Matthew Best
Penultimate Amazing
Again utter nonsense.
The Age Pension in Australia is a “Universal Benefit” but you can’t get it if you earn over a certain amount.
Oh, you can claim it but you won’t get it.
Do you realise how ridiculous you sound?
Do you realise how ridiculous you sound? I've explained how it works over and over again and you still insist on not understanding.
You can claim Child Benefit and you will get it (as long as you have a child or children, of course). If you earn more than £50,000 a year your income tax will go up by a bit. If you earn more than £60,000 a year your income tax will go up by an amount that equals the amount of Child Benefit.
But you still receive the Child Benefit! It appears in your bank account every two weeks. (Often, it tends to be the mother who receives the Child Benefit, and the father who pays the tax, so for some couples where the father earns more than £60,000 and the mother doesn't, effectively it's a way that the father transfers money to the mother.)

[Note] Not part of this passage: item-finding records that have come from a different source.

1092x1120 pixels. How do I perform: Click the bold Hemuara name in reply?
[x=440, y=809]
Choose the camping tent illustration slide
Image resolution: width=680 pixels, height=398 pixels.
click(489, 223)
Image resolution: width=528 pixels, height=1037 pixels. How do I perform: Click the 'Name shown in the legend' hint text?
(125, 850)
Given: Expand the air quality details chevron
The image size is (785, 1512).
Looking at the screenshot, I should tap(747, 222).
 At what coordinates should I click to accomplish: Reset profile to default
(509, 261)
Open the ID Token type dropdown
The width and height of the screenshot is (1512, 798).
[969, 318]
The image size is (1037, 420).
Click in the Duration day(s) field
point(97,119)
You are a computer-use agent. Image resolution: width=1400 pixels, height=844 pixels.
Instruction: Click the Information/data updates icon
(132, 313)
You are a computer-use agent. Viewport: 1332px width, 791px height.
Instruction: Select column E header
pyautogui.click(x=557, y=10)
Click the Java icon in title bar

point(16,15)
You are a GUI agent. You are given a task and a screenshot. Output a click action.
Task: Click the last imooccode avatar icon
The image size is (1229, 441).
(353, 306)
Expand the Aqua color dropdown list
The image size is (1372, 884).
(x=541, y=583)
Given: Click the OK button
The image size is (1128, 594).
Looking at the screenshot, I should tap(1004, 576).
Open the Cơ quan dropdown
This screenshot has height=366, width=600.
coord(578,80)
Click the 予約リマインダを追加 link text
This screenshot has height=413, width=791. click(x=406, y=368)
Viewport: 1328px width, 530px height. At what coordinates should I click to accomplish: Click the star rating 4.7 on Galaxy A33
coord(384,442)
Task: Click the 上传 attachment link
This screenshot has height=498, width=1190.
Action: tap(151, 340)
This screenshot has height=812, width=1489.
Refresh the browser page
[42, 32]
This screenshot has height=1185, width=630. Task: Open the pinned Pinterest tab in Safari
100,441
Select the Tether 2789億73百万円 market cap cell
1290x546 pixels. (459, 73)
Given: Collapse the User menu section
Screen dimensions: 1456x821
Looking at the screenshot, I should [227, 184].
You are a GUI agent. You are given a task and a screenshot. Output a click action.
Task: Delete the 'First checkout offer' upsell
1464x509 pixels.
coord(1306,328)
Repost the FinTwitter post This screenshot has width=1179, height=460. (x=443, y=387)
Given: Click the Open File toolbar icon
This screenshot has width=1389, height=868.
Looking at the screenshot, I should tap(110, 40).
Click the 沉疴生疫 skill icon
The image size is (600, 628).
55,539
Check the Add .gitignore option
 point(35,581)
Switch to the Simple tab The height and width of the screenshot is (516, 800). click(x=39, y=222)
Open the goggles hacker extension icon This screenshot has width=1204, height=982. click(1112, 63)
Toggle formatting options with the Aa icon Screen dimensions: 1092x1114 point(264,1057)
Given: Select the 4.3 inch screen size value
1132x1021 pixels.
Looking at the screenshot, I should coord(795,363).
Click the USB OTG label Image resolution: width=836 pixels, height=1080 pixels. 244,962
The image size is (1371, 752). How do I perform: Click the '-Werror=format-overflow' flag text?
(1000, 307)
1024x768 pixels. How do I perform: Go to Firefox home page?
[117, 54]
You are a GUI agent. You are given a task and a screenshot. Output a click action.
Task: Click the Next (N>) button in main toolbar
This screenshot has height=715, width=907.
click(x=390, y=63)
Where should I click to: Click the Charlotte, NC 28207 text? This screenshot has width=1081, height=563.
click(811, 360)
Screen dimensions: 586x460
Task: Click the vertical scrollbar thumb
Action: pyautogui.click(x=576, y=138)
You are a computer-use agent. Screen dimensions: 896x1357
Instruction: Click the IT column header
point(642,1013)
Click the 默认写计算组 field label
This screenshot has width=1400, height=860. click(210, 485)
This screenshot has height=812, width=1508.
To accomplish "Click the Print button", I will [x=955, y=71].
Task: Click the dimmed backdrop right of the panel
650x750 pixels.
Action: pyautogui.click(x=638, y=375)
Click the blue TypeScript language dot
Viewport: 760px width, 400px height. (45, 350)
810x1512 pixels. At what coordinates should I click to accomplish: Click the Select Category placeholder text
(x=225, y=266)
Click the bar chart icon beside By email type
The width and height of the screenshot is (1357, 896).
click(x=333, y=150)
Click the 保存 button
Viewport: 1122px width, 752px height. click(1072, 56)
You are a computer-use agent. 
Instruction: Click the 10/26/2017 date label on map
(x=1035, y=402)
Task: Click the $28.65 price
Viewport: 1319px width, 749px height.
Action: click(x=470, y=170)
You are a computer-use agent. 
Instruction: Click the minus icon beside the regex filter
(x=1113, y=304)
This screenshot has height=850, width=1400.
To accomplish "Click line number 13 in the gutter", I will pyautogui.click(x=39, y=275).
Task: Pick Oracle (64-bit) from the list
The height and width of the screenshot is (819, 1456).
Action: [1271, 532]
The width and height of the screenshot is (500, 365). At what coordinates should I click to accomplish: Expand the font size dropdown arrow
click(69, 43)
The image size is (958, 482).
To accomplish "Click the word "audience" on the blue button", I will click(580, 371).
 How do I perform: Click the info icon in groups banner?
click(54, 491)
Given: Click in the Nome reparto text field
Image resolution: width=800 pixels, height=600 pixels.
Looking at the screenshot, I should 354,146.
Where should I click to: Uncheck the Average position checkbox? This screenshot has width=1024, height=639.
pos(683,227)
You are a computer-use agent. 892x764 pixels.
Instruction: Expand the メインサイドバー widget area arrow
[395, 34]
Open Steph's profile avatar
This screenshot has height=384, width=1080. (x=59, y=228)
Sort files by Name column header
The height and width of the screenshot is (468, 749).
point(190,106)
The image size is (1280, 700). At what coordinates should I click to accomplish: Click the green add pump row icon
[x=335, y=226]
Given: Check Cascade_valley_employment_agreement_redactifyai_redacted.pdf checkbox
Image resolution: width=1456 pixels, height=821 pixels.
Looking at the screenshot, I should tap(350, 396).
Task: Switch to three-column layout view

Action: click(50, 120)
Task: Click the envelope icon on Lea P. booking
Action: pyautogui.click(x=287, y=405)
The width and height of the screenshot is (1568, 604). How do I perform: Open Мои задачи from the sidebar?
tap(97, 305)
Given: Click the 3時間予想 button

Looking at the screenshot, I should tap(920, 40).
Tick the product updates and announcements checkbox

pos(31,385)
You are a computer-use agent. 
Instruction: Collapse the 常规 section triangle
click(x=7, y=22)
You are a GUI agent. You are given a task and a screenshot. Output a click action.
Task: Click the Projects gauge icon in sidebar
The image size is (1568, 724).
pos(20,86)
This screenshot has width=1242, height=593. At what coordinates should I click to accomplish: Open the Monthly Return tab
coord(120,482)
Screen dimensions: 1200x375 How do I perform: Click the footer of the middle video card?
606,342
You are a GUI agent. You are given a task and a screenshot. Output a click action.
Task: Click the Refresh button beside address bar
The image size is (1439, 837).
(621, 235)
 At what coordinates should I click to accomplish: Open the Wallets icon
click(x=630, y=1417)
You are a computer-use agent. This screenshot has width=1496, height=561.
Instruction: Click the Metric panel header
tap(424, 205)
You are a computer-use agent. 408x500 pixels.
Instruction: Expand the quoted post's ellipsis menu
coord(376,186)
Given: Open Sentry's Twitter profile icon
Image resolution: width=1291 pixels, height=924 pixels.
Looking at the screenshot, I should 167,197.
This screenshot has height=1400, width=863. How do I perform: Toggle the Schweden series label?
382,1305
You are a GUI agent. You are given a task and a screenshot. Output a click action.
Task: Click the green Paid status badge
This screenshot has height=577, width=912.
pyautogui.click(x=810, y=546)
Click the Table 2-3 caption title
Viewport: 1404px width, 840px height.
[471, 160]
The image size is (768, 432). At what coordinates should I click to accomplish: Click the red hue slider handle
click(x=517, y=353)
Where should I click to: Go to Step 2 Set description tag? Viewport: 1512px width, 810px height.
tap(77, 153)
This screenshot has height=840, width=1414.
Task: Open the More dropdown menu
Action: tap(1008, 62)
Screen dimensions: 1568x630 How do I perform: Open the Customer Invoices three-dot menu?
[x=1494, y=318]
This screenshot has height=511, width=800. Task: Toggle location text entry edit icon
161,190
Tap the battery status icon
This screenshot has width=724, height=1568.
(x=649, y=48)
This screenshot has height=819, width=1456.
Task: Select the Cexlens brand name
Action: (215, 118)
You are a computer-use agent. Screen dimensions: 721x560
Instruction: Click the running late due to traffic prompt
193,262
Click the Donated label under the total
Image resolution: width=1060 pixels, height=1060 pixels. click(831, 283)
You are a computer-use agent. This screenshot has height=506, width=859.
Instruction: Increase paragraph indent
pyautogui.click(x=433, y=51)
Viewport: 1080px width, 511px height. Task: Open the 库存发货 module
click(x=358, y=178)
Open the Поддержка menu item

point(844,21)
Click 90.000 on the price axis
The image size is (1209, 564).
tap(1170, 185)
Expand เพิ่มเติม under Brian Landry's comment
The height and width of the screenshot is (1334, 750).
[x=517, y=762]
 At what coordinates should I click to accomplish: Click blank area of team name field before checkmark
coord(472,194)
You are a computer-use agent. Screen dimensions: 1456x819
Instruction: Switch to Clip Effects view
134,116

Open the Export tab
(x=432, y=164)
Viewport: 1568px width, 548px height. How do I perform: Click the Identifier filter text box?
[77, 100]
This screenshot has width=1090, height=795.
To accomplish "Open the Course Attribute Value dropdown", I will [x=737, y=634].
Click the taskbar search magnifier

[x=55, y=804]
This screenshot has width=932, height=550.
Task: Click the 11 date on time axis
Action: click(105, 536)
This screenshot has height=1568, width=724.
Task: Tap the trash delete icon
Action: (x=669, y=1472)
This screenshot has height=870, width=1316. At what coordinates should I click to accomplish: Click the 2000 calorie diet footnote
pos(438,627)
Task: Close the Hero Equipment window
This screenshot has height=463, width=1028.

All of this was brought up because psionl0 insists that Universal Basic Income could be structured in some way so that people earning above a certain amount won't benefit from it, although as it's a universal benefit, everyone will receive it. He keeps saying this would be done by the tax system, but he hasn't really explained the nitty gritty of how this would work, and the way Child Benefit works in the UK seems to be the only way I could think of that would explain it.
But if there's another way it could work where everyone gets a UBI but people above a certain income don't benefit from it, I'd love to hear it. Regardless of how it would work, it would seem to end up having pretty much the same outcome.
(My own view is that this isn't how UBI would work, but I'm not the one proposing that, psionl0 is, so you'll have to ask him.)